Score model: \(\mathbf{s}_{\boldsymbol{\theta}}(\mathbf{z} ; \lambda)\)

Approximate \(\nabla_{\mathbf{z}} \log q_t(\mathbf{z})\)
If \(\mathbf{s}_{\boldsymbol{\theta}}(\mathbf{z} ; \lambda)=\nabla_{\mathbf{z}} \log q_t(\mathbf{z})\), then the forward process can be exactly reversed

If \(D_{K L}\left(q\left(\mathbf{z}_1\right) \mid \mid p\left(\mathbf{z}_1\right)\right) \approx 0\) and \(\mathbf{s}_{\boldsymbol{\theta}}(\mathbf{z} ; \lambda) \approx \nabla_{\mathbf{z}} \log q_t(\mathbf{z})\), then we have a good generative model

\(\rightarrow\) So, our generative modeling task is reduced to learning a score network \(\mathbf{s}_{\boldsymbol{\theta}}(\mathbf{z} ; \lambda)\) that approximates \(\nabla_{\mathbf{z}} \log q_t(\mathbf{z})\).

Sampling from the generative model

By sampling \(\mathbf{z}_1 \sim p\left(\mathbf{z}_1\right)\), then solving the reverse SDE using the estimated \(\mathbf{s}_{\boldsymbol{\theta}}(\mathbf{z} ; \lambda)\).
( Recent diffusion models ) Sophisticated procedures for approximating the reverse SDE

3. Diffusion Model Objectives

a) Denoising score matching

Learn a score network \(\mathbf{s}_{\boldsymbol{\theta}}\left(\mathbf{z} ; \lambda_t\right)\) for all noise levels \(\lambda_t\).

\(\rightarrow\) Can beachieved by minimizing a denoising score matching objective

over all noise scales
and all datapoints \(\mathbf{x} \sim \mathcal{D}\)

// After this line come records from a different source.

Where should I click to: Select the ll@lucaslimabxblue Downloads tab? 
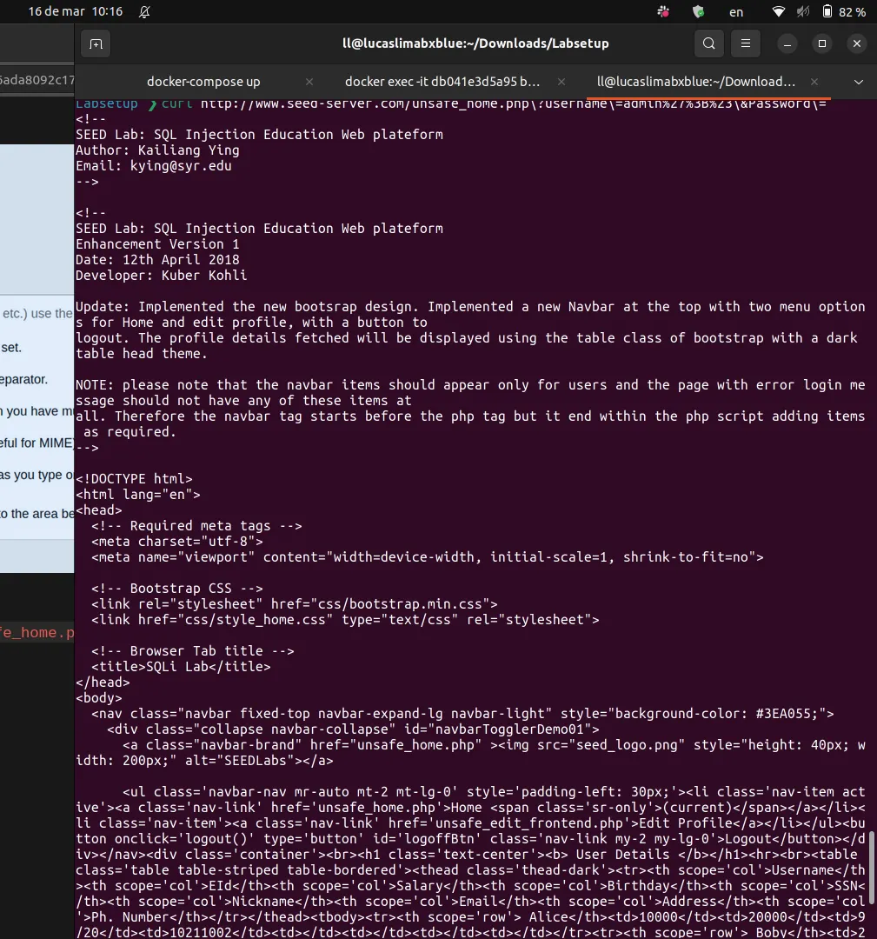pos(695,82)
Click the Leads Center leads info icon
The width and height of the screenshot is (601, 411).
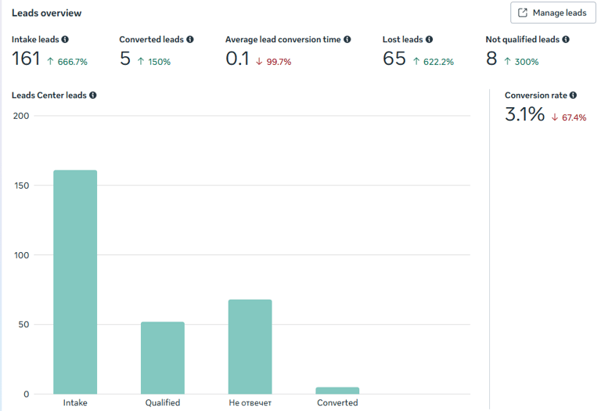point(93,96)
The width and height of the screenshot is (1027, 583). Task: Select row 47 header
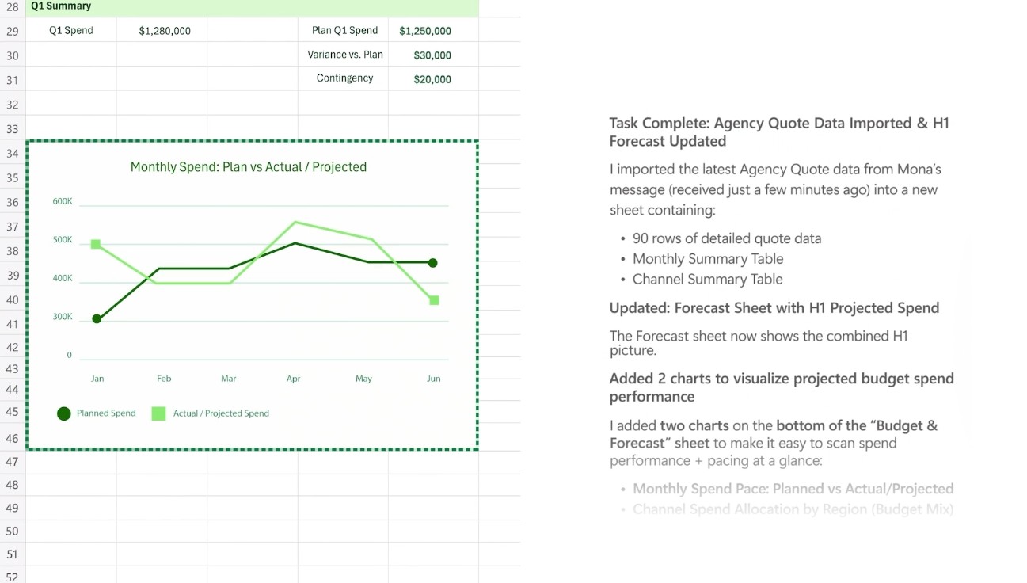click(x=12, y=462)
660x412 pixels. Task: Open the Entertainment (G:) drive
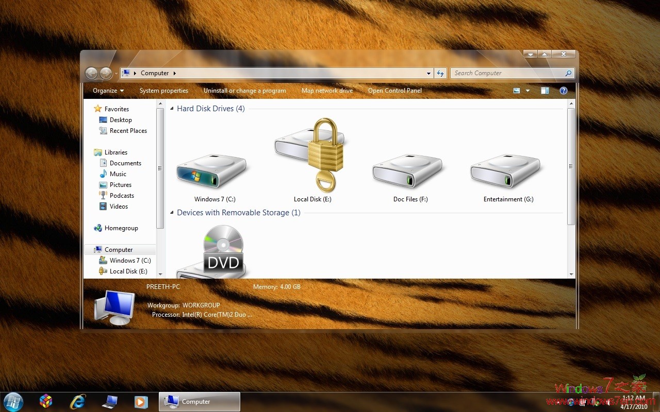pos(505,170)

Denoising score matching objective

\(\mathcal{L}_{\mathrm{DSM}}(\mathbf{x})=\mathbb{E}_{t \sim \mathcal{U}(0,1), \boldsymbol{\epsilon} \sim \mathcal{N}(0, \mathbf{I})}\left[\tilde{w}(t) \cdot \mid \mid \mathbf{s}_{\boldsymbol{\theta}}\left(\mathbf{z}_t, \lambda_t\right)-\nabla_{\mathbf{z}_t} \log q\left(\mathbf{z}_t \mid \mathbf{x}\right) \mid \mid _2^2\right]\),

where \(\mathbf{z}_t=\alpha_\lambda \mathbf{x}+\sigma_\lambda \boldsymbol{\epsilon}\).

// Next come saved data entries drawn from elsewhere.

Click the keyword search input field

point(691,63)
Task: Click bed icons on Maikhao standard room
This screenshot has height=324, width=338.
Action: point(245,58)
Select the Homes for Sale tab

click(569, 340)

b) \(\epsilon\)-prediction objective

Score network : typically parameterized through a noise-prediction ( \(\boldsymbol{\epsilon}\)-prediction) model:

\(\mathbf{s}_{\boldsymbol{\theta}}(\mathbf{z} ; \lambda)=-\hat{\boldsymbol{\epsilon}}_{\boldsymbol{\theta}}(\mathbf{z} ; \lambda) / \sigma_\lambda\).

Noise-prediction loss

\(\mathcal{L}_{\boldsymbol{\epsilon}}(\mathbf{x})=\frac{1}{2} \mathbb{E}_{t \sim \mathcal{U}(0,1), \boldsymbol{\epsilon} \sim \mathcal{N}(0, \mathbf{I})}\left[ \mid \mid \hat{\epsilon}_\theta\left(\mathbf{z}_t ; \lambda_t\right)-\epsilon \mid \mid _2^2\right]\).

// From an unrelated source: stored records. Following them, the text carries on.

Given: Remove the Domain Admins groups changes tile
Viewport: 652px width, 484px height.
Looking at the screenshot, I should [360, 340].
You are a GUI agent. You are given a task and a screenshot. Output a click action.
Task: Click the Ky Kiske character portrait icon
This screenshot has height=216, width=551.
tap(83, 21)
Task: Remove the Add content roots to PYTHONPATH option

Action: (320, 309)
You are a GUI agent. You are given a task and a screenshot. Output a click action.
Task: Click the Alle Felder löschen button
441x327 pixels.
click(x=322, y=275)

Since \(\mid \mid \mathbf{s}_{\boldsymbol{\theta}}\left(\mathbf{z}_t, \lambda_t\right)-\nabla_{\mathbf{x}_t} \log q\left(\mathbf{z}_t \mid \mathbf{x}\right) \mid \mid _2^2=\sigma_\lambda^{-2} \mid \mid \hat{\boldsymbol{\epsilon}}_{\boldsymbol{\theta}}\left(\mathbf{z}_t ; \lambda_t\right)-\boldsymbol{\epsilon} \mid \mid _2^2\) …

\(\rightarrow\) Noise-prediction loss is simply a version of the denoising score matching objective

where \(\tilde{w}(t)=\sigma_t^2\).

Ho et al. [2020]

showed that this noise-prediction objective can result in high-quality samples

Dhariwal and Nichol [2022]

switch from a ‘linear’ to a ‘cosine’ noise schedule \(\lambda_t\)

c) ELBO

[Kingma et al., 2021, Song et al., 2021a]

ELBO of continuous-time diffusion models simplifies to ..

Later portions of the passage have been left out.